|Medium:||Oil on canvas|
|Dimensions:||130 x 162 cm|
The deep black paint, the large picture format and the maximum abstraction of the visual are characteristic of the French painter Pierre Soulages. The black tracks of paint, which cover almost the entire canvas and allow only a few bright sections of the background to break through follow his concerted composition. Different arrangements and superimpositions of black bars are combined to create a spatial structure. Despite this, the painter repeatedly emphasises his main focus is on the act of painting and the intellectual discussion of what has been created only follows afterwards.

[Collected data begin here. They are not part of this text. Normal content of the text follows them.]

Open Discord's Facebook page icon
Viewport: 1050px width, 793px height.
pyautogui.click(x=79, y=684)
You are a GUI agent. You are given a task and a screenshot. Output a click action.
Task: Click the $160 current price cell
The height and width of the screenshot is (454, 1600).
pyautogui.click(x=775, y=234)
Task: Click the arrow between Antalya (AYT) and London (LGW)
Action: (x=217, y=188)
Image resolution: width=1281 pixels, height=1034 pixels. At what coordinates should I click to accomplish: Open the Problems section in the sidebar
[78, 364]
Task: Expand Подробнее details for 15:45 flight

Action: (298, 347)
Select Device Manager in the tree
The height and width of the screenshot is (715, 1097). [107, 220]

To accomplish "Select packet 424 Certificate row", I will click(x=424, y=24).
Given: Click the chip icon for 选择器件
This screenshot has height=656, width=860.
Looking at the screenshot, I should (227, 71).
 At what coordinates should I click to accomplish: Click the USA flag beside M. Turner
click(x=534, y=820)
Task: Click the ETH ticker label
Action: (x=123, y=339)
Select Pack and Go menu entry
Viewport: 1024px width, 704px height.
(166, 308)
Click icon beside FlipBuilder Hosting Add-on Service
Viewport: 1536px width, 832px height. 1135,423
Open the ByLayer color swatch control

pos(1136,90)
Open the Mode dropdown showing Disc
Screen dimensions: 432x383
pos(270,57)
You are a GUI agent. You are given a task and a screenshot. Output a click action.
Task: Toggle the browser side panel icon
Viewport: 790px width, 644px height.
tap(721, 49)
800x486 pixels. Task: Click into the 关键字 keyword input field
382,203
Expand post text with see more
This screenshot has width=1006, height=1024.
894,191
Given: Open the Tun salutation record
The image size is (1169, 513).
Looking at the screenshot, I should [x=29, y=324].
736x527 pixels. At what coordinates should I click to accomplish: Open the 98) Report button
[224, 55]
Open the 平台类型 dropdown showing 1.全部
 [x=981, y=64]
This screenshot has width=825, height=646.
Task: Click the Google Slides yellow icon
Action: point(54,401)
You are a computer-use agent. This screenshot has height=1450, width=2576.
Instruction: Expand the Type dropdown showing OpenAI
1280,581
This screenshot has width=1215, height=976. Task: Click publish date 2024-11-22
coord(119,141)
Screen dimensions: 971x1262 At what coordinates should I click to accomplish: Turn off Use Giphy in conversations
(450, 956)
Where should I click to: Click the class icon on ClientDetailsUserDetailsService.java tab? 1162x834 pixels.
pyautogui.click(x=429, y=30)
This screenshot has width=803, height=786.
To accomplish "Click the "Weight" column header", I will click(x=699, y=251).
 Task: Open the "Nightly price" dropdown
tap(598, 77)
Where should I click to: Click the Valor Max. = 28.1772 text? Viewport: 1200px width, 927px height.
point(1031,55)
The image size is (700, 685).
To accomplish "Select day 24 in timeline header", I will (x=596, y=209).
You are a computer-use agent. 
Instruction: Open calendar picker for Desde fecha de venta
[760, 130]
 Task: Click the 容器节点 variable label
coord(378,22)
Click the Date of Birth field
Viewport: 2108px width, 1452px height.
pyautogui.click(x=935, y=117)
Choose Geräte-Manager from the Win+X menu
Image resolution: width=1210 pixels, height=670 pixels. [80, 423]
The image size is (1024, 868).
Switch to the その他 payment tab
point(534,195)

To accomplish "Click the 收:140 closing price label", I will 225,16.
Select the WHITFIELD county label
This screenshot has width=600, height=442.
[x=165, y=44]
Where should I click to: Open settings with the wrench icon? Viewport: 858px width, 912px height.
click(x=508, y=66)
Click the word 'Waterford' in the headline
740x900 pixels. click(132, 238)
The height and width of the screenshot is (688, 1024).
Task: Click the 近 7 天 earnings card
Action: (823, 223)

Accordingly, the special feature of Soulages‘ painting is how he deals with the paint itself, which he applies impasto and works on the canvas using various painting tools. In addition to his painting, his extensive graphic print work also exemplifies the artist’s approach. He works mainly with black paint and experiments with various acids in order to extract the individual nuances of the paint. In 1947, Soulages achieved national recognition by participating in the exhibition of the Salon des Surindépendants in France. He also appeared increasingly as an artist on the international stage. In 1949, he exhibited together with the artists of the Zen 49 group, established contact with the New York School during a trip to the United States in 1957 and took part in the documenta exhibition in 1955, 1959 and 1964. His work from the Reinhard Ernst collection was part of the artist’s first gallery exhibition in New York in May 1955. At this exhibition, all the exhibits were sold on the very first day, which demonstrates how highly appreciated this artist is in other countries. Despite his great age, Pierre Soulages continues to work in Paris and Sète in the south of France.